17:20 Wednesday 15th April 2015
BBC Radio Cambridgeshire
CHRIS MANN: The Chair of the Cambridgeshire and Peterborough NHS Foundation Trust has sought to reassure people of the financial sustainability of the Trust. The health watchdog Monitor has today released a statement saying that while the organisation is meeting current targets, the CPFT still faces longer term financial challenges. The Trust recently took over the management of older people’s services in Cambridgeshire as part of a consortium. Well Julie Spence has been speaking to our reporter Emma Maclean.
JULIE SPENCE: I think that having looked at their press release it’s become quite inflammatory, but actually it’s reporting what is a normal practice for Monitor when organisations win and take on big contracts. And the fact that our contract is almost .. well increasing our budget by another half again means that they have to look into the financial sustainability of the organisation. So this is part of a normal process. It’s nothing for anybody to worry about, because actually we’re going to end the year on what they call a three rating. Now it’s rated .. you’re rated .. your financial position is rated from a one to a four, four being excellent, one being awful. We for most of the year .. we started off three. We predicted that we would go down to a two, and we predicted that we’d end the year as a three, which is absolutely in the area that you need to be to be a sustainable organisation going forward. Now that’s exactly how we’re going to end the year, and Monitor will know that in probably the next couple of weeks. So it doesn’t negate the fact that they still have to review your sustainability because you’re taking on a major contract. But we know that this contract is actually going to make us more viable, not less. Because if people think about it logically, we are taking on services, the older people, people with long term injury and conditions. If we’d actually lost that service to an outside provider, we would have had to deliver the same services that we traditionally deliver minus those older people’s services, and therefore everything would be more expensive, because we’d have had the same cost base. So as far as we’re concerned, and I’m concerned as Chair of CPFT, we are actually in a much better position going forward, and I know that at the end of Monitor’s investigation that’s exactly what they’ll find. But this is a normal process.

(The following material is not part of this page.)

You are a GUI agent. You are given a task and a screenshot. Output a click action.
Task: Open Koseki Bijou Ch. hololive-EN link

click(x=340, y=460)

EMMA MACLEAN: So you’re not at all worried by their findings.
JULIE SPENCE: No. We’ll be cooperating with them because they just have to go through a process. But their processes currently are around mergers and acquisitions. We’ve been negotiating this contract as a tender for over two years, and I’m actually having discussions with them, as is the Chief Exec. Aidan Thomas, in how they might want to free up some of their more bureaucratic processes to be dynamic, to actually operate with a contract, and not a mergers and acquisitions.
EMMA MACLEAN: So do you believe then the CPFT is in a strong position to carry on running the services?
JULIE SPENCE: Oh absolutely. This contract is going to make us stronger not weaker, and it was really one part of our armoury to make sure that we in Cambridgeshire still run our health services, as opposed to having somebody in from outside trying to run them, because now we’re accountable to the people of Cambridgeshire, which is absolutely where we want to be.
EMMA MACLEAN: Anyone listening to this who is currently using the service, what would you say to them? Because obviously they’d have concerns, wouldn’t they?
JULIE SPENCE: Yes. My message to anybody who’s listening who has any connection with the mental health services, or now the wider community services with older people, is there is no need to worry. Everything that we have looked at in terms of our finances, this is a much better position for us to be in than it would have been if we hadn’t actually won the contact. And just remember, this is a normal process that Monitor, as the regulator, have to go through. There are many many many more trusts in far more difficult financial situations than us.
CHRIS MANN: Julie Spence there, Chair of the Cambridgeshire and Peterborough NHS Foundation Trust, talking to our Emma Maclean.